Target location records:
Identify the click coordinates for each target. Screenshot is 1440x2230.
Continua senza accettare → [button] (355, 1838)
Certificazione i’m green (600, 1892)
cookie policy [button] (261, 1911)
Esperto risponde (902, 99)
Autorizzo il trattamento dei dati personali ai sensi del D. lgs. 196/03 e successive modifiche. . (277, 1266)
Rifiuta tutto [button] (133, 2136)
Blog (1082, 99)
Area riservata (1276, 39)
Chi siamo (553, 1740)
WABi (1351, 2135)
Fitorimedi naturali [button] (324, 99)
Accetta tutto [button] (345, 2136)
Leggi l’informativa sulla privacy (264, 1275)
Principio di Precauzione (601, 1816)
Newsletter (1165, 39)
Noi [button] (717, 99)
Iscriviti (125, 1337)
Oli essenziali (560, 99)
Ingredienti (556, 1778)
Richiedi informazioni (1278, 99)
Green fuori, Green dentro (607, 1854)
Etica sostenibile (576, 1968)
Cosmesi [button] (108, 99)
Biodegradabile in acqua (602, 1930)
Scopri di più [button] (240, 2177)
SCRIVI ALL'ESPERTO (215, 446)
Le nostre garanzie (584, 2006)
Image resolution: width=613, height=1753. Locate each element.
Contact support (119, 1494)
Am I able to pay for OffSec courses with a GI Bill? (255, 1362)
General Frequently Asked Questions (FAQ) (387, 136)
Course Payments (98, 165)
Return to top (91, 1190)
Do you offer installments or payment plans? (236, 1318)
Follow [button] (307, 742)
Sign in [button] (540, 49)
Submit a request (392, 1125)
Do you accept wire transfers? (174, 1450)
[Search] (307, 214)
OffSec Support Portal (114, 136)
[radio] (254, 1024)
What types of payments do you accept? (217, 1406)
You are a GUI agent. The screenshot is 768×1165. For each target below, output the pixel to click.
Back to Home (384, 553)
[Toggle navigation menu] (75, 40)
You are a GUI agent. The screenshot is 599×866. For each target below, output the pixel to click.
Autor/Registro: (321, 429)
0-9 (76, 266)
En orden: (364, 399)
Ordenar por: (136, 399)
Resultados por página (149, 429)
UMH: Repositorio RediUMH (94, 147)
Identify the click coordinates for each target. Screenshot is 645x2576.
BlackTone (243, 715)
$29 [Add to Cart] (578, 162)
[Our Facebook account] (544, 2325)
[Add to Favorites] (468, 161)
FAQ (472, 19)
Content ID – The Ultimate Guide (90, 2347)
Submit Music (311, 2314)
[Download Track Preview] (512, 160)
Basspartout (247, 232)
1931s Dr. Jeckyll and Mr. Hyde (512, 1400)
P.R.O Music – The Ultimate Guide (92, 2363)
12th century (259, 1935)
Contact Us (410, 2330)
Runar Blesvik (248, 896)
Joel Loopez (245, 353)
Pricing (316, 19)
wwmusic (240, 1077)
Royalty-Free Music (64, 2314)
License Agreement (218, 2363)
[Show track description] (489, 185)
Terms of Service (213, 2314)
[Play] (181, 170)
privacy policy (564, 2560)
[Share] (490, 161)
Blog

◆ **Brief**
Return all of the rows above verbatim, line for line, with nothing changed.

◆ **Exercise solution**
Identify the click coordinates for each target. Screenshot is 1440x2230.
Continua senza accettare → [button] (355, 1838)
Certificazione i’m green (600, 1892)
cookie policy [button] (261, 1911)
Esperto risponde (902, 99)
Autorizzo il trattamento dei dati personali ai sensi del D. lgs. 196/03 e successive modifiche. . (277, 1266)
Rifiuta tutto [button] (133, 2136)
Blog (1082, 99)
Area riservata (1276, 39)
Chi siamo (553, 1740)
WABi (1351, 2135)
Fitorimedi naturali [button] (324, 99)
Accetta tutto [button] (345, 2136)
Leggi l’informativa sulla privacy (264, 1275)
Principio di Precauzione (601, 1816)
Newsletter (1165, 39)
Noi [button] (717, 99)
Iscriviti (125, 1337)
Oli essenziali (560, 99)
Ingredienti (556, 1778)
Richiedi informazioni (1278, 99)
Green fuori, Green dentro (607, 1854)
Etica sostenibile (576, 1968)
Cosmesi [button] (108, 99)
Biodegradabile in acqua (602, 1930)
Scopri di più [button] (240, 2177)
SCRIVI ALL'ESPERTO (215, 446)
Le nostre garanzie (584, 2006)
Image resolution: width=613, height=1753. Locate each element.
Contact support (119, 1494)
Am I able to pay for OffSec courses with a GI Bill? (255, 1362)
General Frequently Asked Questions (FAQ) (387, 136)
Course Payments (98, 165)
Return to top (91, 1190)
Do you offer installments or payment plans? (236, 1318)
Follow [button] (307, 742)
Sign in [button] (540, 49)
Submit a request (392, 1125)
Do you accept wire transfers? (174, 1450)
[Search] (307, 214)
OffSec Support Portal (114, 136)
[radio] (254, 1024)
What types of payments do you accept? (217, 1406)
You are a GUI agent. The screenshot is 768×1165. For each target below, output the pixel to click.
Back to Home (384, 553)
[Toggle navigation menu] (75, 40)
You are a GUI agent. The screenshot is 599×866. For each target below, output the pixel to click.
Autor/Registro: (321, 429)
0-9 (76, 266)
En orden: (364, 399)
Ordenar por: (136, 399)
Resultados por página (149, 429)
UMH: Repositorio RediUMH (94, 147)
Identify the click coordinates for each target. Screenshot is 645x2576.
BlackTone (243, 715)
$29 [Add to Cart] (578, 162)
[Our Facebook account] (544, 2325)
[Add to Favorites] (468, 161)
FAQ (472, 19)
Content ID – The Ultimate Guide (90, 2347)
Submit Music (311, 2314)
[Download Track Preview] (512, 160)
Basspartout (247, 232)
1931s Dr. Jeckyll and Mr. Hyde (512, 1400)
P.R.O Music – The Ultimate Guide (92, 2363)
12th century (259, 1935)
Contact Us (410, 2330)
Runar Blesvik (248, 896)
Joel Loopez (245, 353)
Pricing (316, 19)
wwmusic (240, 1077)
Royalty-Free Music (64, 2314)
License Agreement (218, 2363)
[Show track description] (489, 185)
Terms of Service (213, 2314)
[Play] (181, 170)
privacy policy (564, 2560)
[Share] (490, 161)
Blog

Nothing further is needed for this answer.